Sixteen

4.9K 481 33
                                    


"Kalau gitu mamah berangkat ya,"

Sana mengecup pipi Jeongin, meski Jeongin sudah dewasa Sana masih sering memberi kecupan ringan sebelum ia berangkat kerja.

"Minho, Mamah titip Jeongin. Jagain dia, jangan dibikin nangis. Kalau Hyunjin macam-macam lagi laporin ke mamah. Ngerti?"

"Ngerti kapten!"

Minho memberi pose hormat, Sana tersenyum lega. Setidaknya anak sulungnya bisa dipercaya. Setelahnya wanita cantik itu masuk ke dalam mobil dan ke luar dari area rumah.

Tidak sepenuhnya lega, ada gelisah yang melingkupi dada, Sana terlalu khawatir sesungguhnya jika Jeongin akan diperlakukan kasar lagi. Ibu tiga anak itu membanting stir mobilnya bukan menuju butik, tapi ke toko perlengkapan cctv.

Sepeninggalnya Sana, sisalah Minho dan Jeongin di rumah. Hanya berdua, Hyunjin ada jadwal konsultasi dengan dosen pembimbingnya. Sementara Minho baru ada jadwal mengajar pukul satu siang dan Jeongin sedang tidak ada kelas.

"Mas marah lho sama kamu, Dek," ucap Minho sembari memunguti sampah camilan yang ada di ruang keluarga.

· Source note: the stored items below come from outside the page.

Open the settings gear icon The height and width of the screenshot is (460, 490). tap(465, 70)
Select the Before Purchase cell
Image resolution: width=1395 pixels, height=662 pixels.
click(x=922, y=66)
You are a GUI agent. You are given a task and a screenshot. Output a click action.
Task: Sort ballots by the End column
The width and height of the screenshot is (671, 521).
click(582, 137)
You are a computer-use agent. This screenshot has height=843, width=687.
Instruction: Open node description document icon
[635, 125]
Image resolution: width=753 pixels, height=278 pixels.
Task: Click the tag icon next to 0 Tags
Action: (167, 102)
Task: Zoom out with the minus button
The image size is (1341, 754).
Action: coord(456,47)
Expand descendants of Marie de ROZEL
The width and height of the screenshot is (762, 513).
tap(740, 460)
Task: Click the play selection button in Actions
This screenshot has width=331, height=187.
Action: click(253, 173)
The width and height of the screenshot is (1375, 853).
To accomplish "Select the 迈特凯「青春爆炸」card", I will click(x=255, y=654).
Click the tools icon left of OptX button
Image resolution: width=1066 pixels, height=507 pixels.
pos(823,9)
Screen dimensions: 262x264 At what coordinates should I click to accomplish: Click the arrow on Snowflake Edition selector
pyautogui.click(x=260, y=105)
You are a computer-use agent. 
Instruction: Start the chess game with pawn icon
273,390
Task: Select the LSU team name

"Sama Hyunjin juga marah." sambungnya.

Jeongin hanya mendengarkan, sudah mengerti ke mana Minho akan membawa pembicaraan mereka.

"Yang salah Hyunjin, yang buat kamu nangis Hyunjin, yang kamu cumbu duluan juga Hyunjin, dan parahnya Mas ndak salah apa-apa ikut kena dan harus jaga jarak sama kamu beberapa hari kemarin."

Sampah di tanganya sudah penuh, Jeongin mengambil trashbag dan membantu Minho memasukan seluruh sampah ke dalamnya.

"Kamu lebih sayang Hyunjin ya ketimbang sama Mas?"

Selesai membungkus sampah, Minho langsung jalan ke luar untuk buang kantung sampah itu ke tempat sampah besar agar di angkut petugas kebersihan. Tidak sadar kalau Jeongin sudah cemberut mendengar penuturannya.

"Cuci tanganmu, Jeongin. Mas mau ke kamar, nanti jam sebelas Mas berangkat ke kampus."

Dari awal, Minho jelas hanya bercanda, mana bisa ia marah pada adik gemasnya itu. Hatinya puas melihat ekspresi cemberut Jeongin, menggemaskannya menjadi berlipat ganda.

"Mas Minho jangan marah," ucap Jeongin sembari memainkan jari jemarinya. "Mumpung mamah sama Mas Hyunjin ndak ada, masa akunya mau dikacangin? Mas Minho yakin?"

Bangsat

Jeongin itu memang penggoda ulung yang andal tapi Minho tidak semudah itu untuk tergoda.

Lelaki yang jauh lebih tua dari Jeongin itu menaiki anak tangga dan mengabaikan Jeongin yang merengek di belakangnya.

"Mas Minho ih!" kakinya terhentak lucu di lantai, Minho enggan menghampiri, ia melanjutkan langkahnya menuju kamar.

Langkah besar dan cepat Jeongin ambil agar posisinya sejajar dengan Minho, tepat sebelum Minho membuka pintu kamar, Jeongin berhasil menghentikan Mas-nya itu.

"Mas Minho jangan marah sama Jeongin," dipeluk perut Masnya itu dengan erat, wajahnya mendusel manja dipunggung lebar sang kakak.

"Mas Hyunjin yang maksa,"

Minho melepaskan pelukan Jeongin, berbalik dan mendorong adiknya itu hingga menabrak dinding. Kedua lengannya mengunci pergerakan sang adik. Mengurung dikedua sisi kepala.

"Aku cemburulah iri juga, enak banget Hyunjin. Bikin kamu nangis tapi enakin kamu duluan," ucapnya menggebu tepat di depan wajah Jeongin.

Bukannya takut, Jeongin justru mengecup bibir Minho.